(What the task asks) The full listing is needed, transcribed word for word.

(Data to examine)
==========

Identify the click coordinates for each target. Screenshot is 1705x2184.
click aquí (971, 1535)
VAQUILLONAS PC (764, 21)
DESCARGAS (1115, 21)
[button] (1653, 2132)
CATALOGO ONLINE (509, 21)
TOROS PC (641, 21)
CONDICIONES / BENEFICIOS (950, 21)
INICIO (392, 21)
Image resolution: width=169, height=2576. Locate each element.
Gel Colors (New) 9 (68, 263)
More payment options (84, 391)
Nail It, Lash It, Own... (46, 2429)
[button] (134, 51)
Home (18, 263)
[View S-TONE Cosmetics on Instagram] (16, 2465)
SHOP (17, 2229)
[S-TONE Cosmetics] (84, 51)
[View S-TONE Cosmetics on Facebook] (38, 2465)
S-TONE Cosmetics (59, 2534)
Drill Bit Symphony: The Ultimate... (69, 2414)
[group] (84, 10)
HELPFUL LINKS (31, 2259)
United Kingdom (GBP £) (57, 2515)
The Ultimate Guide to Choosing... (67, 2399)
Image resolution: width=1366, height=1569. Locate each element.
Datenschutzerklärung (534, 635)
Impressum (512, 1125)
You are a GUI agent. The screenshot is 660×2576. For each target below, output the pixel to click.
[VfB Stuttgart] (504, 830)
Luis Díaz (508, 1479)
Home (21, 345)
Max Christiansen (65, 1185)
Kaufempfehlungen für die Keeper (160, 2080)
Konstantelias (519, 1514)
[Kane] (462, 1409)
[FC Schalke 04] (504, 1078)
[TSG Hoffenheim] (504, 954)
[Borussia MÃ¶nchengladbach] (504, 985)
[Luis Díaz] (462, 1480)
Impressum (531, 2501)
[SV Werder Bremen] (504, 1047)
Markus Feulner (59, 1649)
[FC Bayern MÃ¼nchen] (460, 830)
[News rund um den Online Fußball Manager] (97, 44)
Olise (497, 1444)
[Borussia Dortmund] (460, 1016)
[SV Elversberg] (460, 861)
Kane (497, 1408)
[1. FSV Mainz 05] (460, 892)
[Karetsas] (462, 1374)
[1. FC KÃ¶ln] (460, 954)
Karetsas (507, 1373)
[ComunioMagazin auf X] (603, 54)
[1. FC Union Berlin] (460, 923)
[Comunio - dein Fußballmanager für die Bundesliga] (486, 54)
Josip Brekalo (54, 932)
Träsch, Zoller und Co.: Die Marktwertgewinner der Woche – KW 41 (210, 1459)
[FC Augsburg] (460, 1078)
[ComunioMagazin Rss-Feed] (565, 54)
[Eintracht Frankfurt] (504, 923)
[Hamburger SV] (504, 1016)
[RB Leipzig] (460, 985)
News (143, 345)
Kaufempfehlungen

==========

(Your response)
Identify the click coordinates for each target. Screenshot is 1705x2184.
click aquí (971, 1535)
VAQUILLONAS PC (764, 21)
DESCARGAS (1115, 21)
[button] (1653, 2132)
CATALOGO ONLINE (509, 21)
TOROS PC (641, 21)
CONDICIONES / BENEFICIOS (950, 21)
INICIO (392, 21)
Image resolution: width=169, height=2576. Locate each element.
Gel Colors (New) 9 (68, 263)
More payment options (84, 391)
Nail It, Lash It, Own... (46, 2429)
[button] (134, 51)
Home (18, 263)
[View S-TONE Cosmetics on Instagram] (16, 2465)
SHOP (17, 2229)
[S-TONE Cosmetics] (84, 51)
[View S-TONE Cosmetics on Facebook] (38, 2465)
S-TONE Cosmetics (59, 2534)
Drill Bit Symphony: The Ultimate... (69, 2414)
[group] (84, 10)
HELPFUL LINKS (31, 2259)
United Kingdom (GBP £) (57, 2515)
The Ultimate Guide to Choosing... (67, 2399)
Image resolution: width=1366, height=1569. Locate each element.
Datenschutzerklärung (534, 635)
Impressum (512, 1125)
You are a GUI agent. The screenshot is 660×2576. For each target below, output the pixel to click.
[VfB Stuttgart] (504, 830)
Luis Díaz (508, 1479)
Home (21, 345)
Max Christiansen (65, 1185)
Kaufempfehlungen für die Keeper (160, 2080)
Konstantelias (519, 1514)
[Kane] (462, 1409)
[FC Schalke 04] (504, 1078)
[TSG Hoffenheim] (504, 954)
[Borussia MÃ¶nchengladbach] (504, 985)
[Luis Díaz] (462, 1480)
Impressum (531, 2501)
[SV Werder Bremen] (504, 1047)
Markus Feulner (59, 1649)
[FC Bayern MÃ¼nchen] (460, 830)
[News rund um den Online Fußball Manager] (97, 44)
Olise (497, 1444)
[Borussia Dortmund] (460, 1016)
[SV Elversberg] (460, 861)
Kane (497, 1408)
[1. FSV Mainz 05] (460, 892)
[Karetsas] (462, 1374)
[1. FC KÃ¶ln] (460, 954)
Karetsas (507, 1373)
[ComunioMagazin auf X] (603, 54)
[1. FC Union Berlin] (460, 923)
[Comunio - dein Fußballmanager für die Bundesliga] (486, 54)
Josip Brekalo (54, 932)
Träsch, Zoller und Co.: Die Marktwertgewinner der Woche – KW 41 (210, 1459)
[FC Augsburg] (460, 1078)
[ComunioMagazin Rss-Feed] (565, 54)
[Eintracht Frankfurt] (504, 923)
[Hamburger SV] (504, 1016)
[RB Leipzig] (460, 985)
News (143, 345)
Kaufempfehlungen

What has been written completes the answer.